Site cleanup and preparation was completed when the snubbing crew arrived at Neiva July 27, 2000, and the team completed rig up in 7 days. A national transportation strike delayed the project 1 day.
The team finished testing in another day and a half. It made the first trip in the hole Aug. 7, 2000, with a spear mandrel and no seals or slips to a depth of 323 ft (99 m), tagging the top of the 31/2-in. tubing.
Seals and spacers, but no slips, were installed on the spear, and the casing was engaged 3 ft to 4 ft (1 m to 1.2 m) below the wellhead. The team recorded a pumping schedule for 4 days. It filled the well and pulled the seals from the casing.
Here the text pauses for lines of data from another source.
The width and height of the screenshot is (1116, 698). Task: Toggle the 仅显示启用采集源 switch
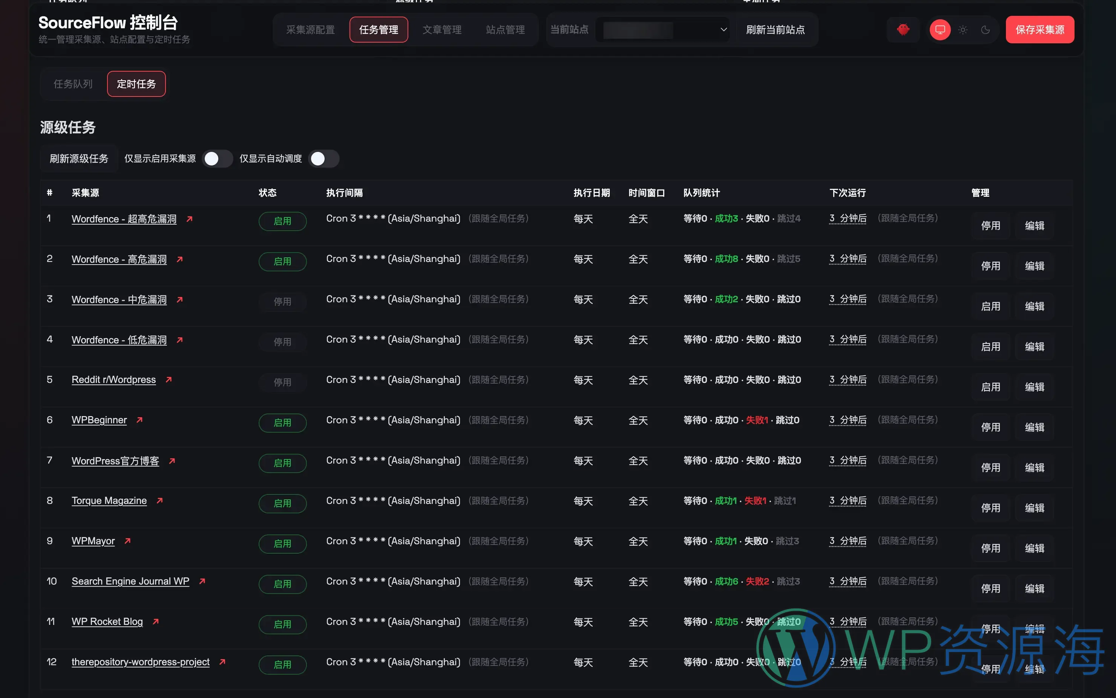[x=217, y=158]
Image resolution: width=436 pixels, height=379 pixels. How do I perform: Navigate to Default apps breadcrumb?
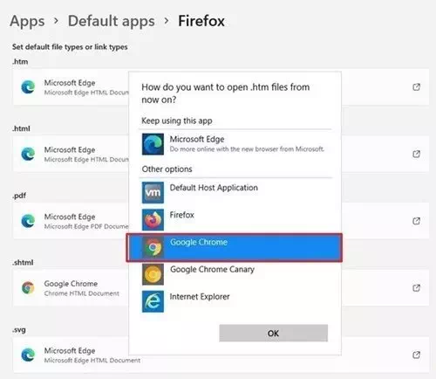pos(112,21)
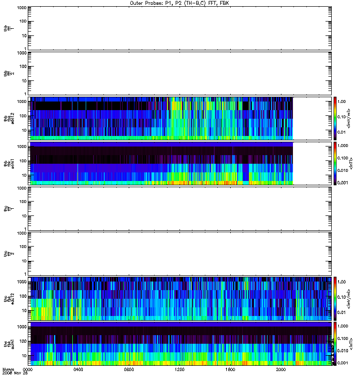This screenshot has height=383, width=359.
Task: Click the 0400 time axis label
Action: (x=79, y=369)
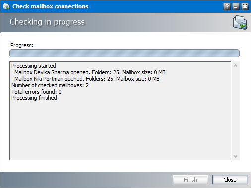This screenshot has height=188, width=251.
Task: Close the dialog using the X icon
Action: pos(245,7)
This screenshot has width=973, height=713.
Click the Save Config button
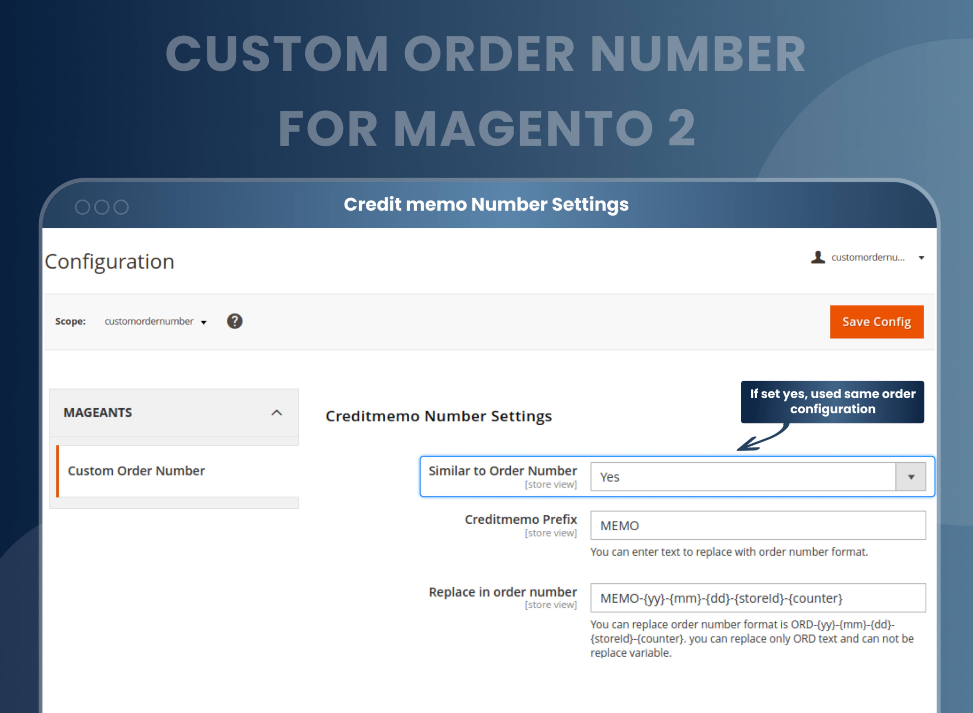tap(876, 322)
The well was stable.
With data recorded during the pumping schedule into the casing and from the trip out of the hole with the tubing, team members decided they could stabilize the well with a kill string run into to the well to a depth of 8,000 ft (2,440 m).
Once the well was stabilized, the crews began breaking down equipment. The recovery operation was a success, and the operator put the well back in production. The Colombian citizens were able to ensure the safety of the environment and the quality of the drinking water from the nearby river. Environmental agencies were able to see the size and scope of the emergency and the care that was placed by the customer and the team of experts to protect Colombia's land from pollution.
"We didn't choose the easiest or quickest course of action for controlling this well emergency - we chose the best," Thompson said. "When you work on-site and realize that an entire community is counting on you to protect their water supply, you make it your priority. We left Colombia knowing that there wasn't anything more that we could have done to ensure the integrity of the site location. We are grateful to the company who called us to take part in this unique project and to the crews who worked hard at our side to protect the land."